Der forsche Angriff der Regierung auf Nestlé erstaunt viele. Denn Ministerpräsident Narendra Modi reiste bisher gerne in der Welt herum, um möglichst viele multinationale Konzerne nach Indien zu holen. Manche KonsumentInnen trauen seiner plötzlichen Sorge um die öffentliche Gesundheit nicht so recht. In den sozialen Medien ist eine oft sarkastische Debatte darüber entbrannt, was die Regierung mit den 6,4 Milliarden Rupien, die sie im Namen der KonsumentInnen von Nestlé einfordert, denn tun würde. «Wird das Geld an alle verteilt, die jemals Maggi gegessen haben?», fragen einige auf Twitter.

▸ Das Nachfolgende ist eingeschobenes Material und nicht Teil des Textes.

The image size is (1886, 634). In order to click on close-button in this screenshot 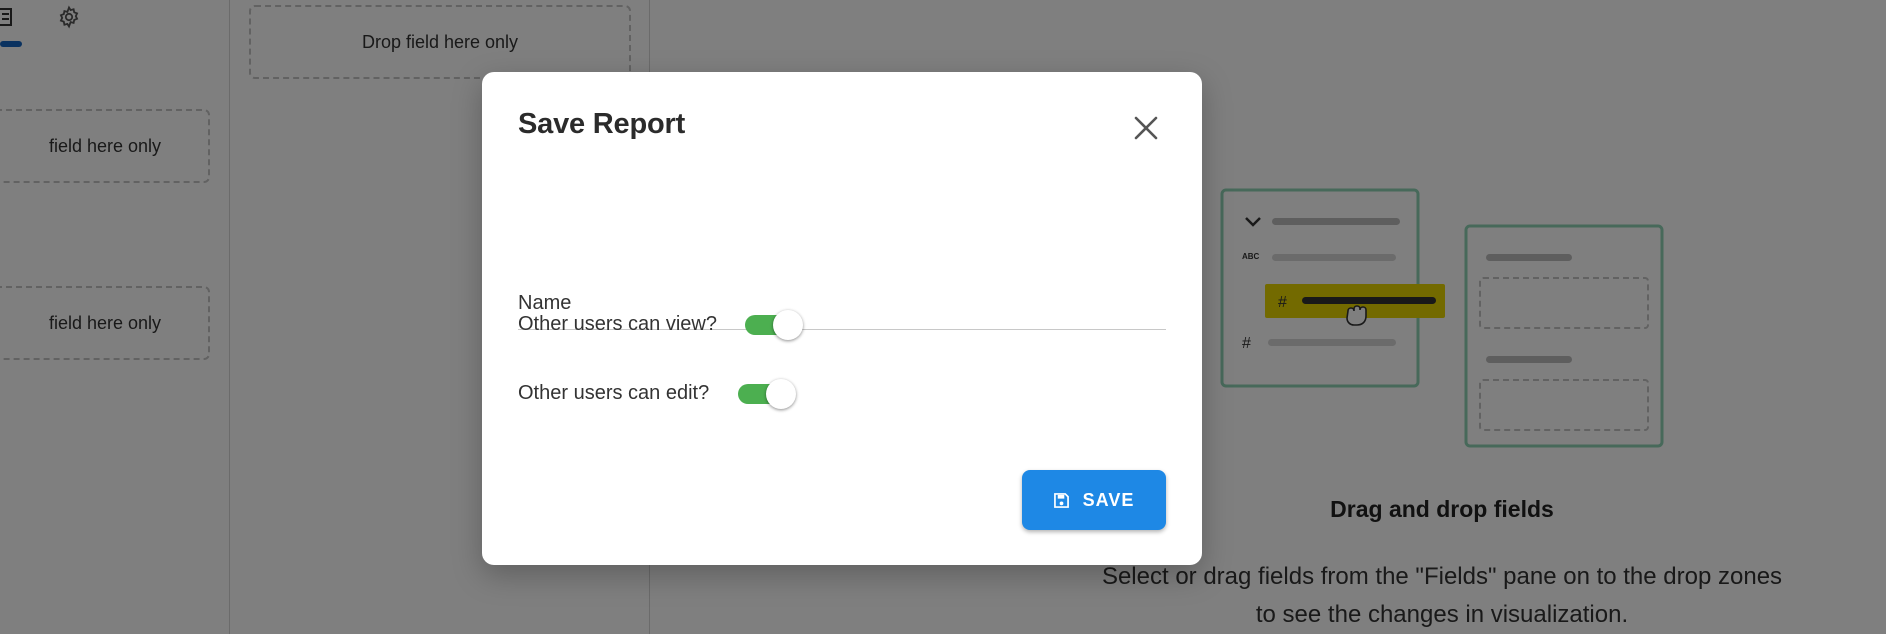, I will do `click(1146, 128)`.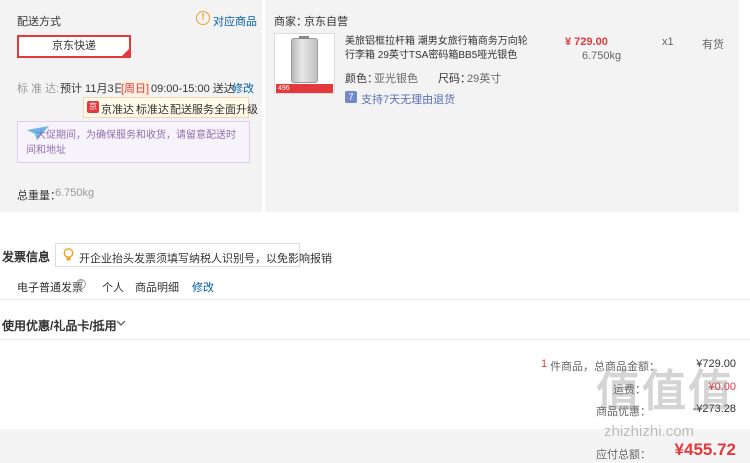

Seit dem Bombay-Urteil und neueren, für den Konzern positiven Testresultaten scheint die Empörung wieder abzuflauen. KommentatorInnen des Newsmagazins «Tehelka» erinnerten daran, dass die Gefahr durch Umweltgifte und die extreme Luftverschmutzung in Delhi von der Regierung mindestens so energisch angegangen werden müssten – und dass neunzig Prozent der Lebensmittel in Indien noch nie getestet worden seien.

«Warum zerstören Sie das Produkt?»

Vielleicht hat auch die PR-Offensive von Nestlé zu dem Meinungsumschwung beigetragen. Der Multi gab selbst Produkttests in Auftrag und kommunizierte die Resultate auf allen Kanälen.

Dass die meisten dieser Tests im Ausland ausgeführt und die Protokolle davon nicht den indischen Behörden übergeben wurden, stösst wiederum den ChefbeamtInnen in Delhi sauer auf. Ebenso, dass sich Nestlé-Verwaltungsratspräsident Peter Brabeck als Opfer hinstellte und öffentlich klagte, die Behörden hätten Nestlé «gezwungen, 29 000 Tonnen Lebensmittel zu verbrennen». Der Chef der Nahrungsmittelsicherheitsbehörde erwiderte im «Indian Express»: «Wenn Ihr Produkt sicher ist, warum zerstören Sie es? Wir haben nur den Rückruf des Produkts angeordnet.»

Für den Multi, der in Indien über ein Viertel seines Umsatzes mit Maggi-Produkten macht, ist der Nudelkrieg ein riesiges Reputationsproblem. Erstmals seit fünfzehn Jahren fuhr Nestlé in Indien im letzten Quartal (das bis Ende Juni dauerte) einen Verlust ein: rund 9,6 Millionen Franken. Vor einem Jahr gab es noch einen Quartalsgewinn von über 40,7 Millionen Franken. Selbst wenn Maggi bald wieder auf den Markt kommt, muss Nestlé das Vertrauen der Millionen enttäuschten InderInnen zurückgewinnen.